Fuente: “Conflicto Social, los motivos de la justificación de la violencia en Chile” (2017).
RIESGOS DE LA SEGURIDAD CIUDADANA
Los datos presentados hasta aquí nos deben conminar a reflexionar sobre el papel del Estado en la producción y reproducción de las distintas violencias asociadas a la seguridad. Asumir estos modelos de manera acrítica, nos deja ciegos frente a los riesgos que engendra y sus derivas en sociedades complejas y altamente desiguales, donde la privatización de la seguridad incide de manera diferenciada en la población. ¿En qué reside la ciudadanía cuando predominan formas de vinculación individualista? ¿Si participamos en la gestión de la seguridad como individuos con intereses particulares, qué tipo de seguridad estamos produciendo? Y ¿qué efectos han tenido para articular a la ciudadanía, políticas de seguridad que en su definición tienen la voluntad de corresponsabilizar a las personas de la producción de seguridad?
Una política de seguridad ciudadana que pone el acento en la coproducción de seguridad introyecta la sensación de riesgos. Si la finalidad del Estado es administrar la legitimidad del poder, responsabilizar a los ciudadanos de su seguridad tiene una serie de riesgos, sobre todo en contextos de desigualdad en los medios de producción para proveer seguridad.
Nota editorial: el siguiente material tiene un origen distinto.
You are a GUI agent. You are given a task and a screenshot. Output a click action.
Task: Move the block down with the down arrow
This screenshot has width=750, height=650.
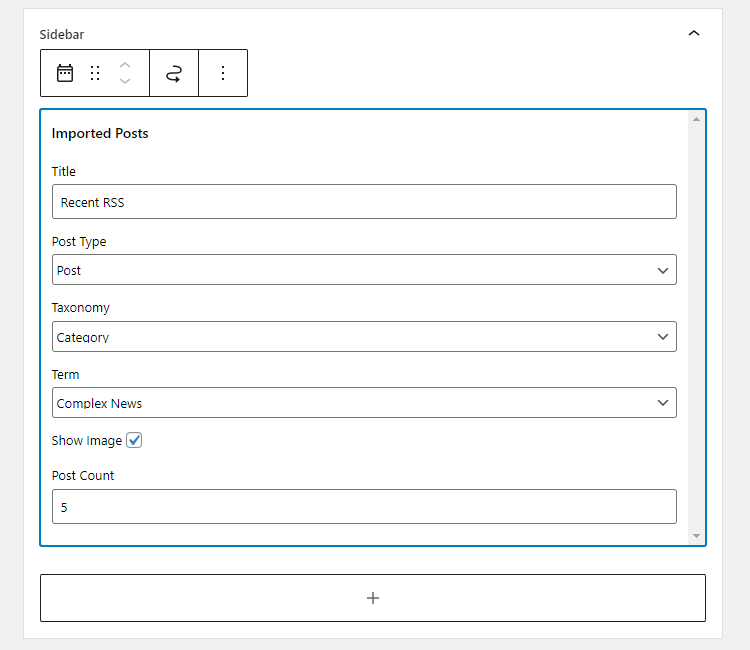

En este sentido, nuestra reflexión busca identificar los límites de la provisión autogestionada de la seguridad, sobre todo porque la experiencia del territorio, de la ciudad y de violencia son diferentes. De ahí que el paradigma de seguridad ciudadana no necesariamente se transforme en un bien público, como es el objetivo de las Naciones Unidas (PNUD, 2014) sino que sigue recreando condiciones de desigualdad en los territorios.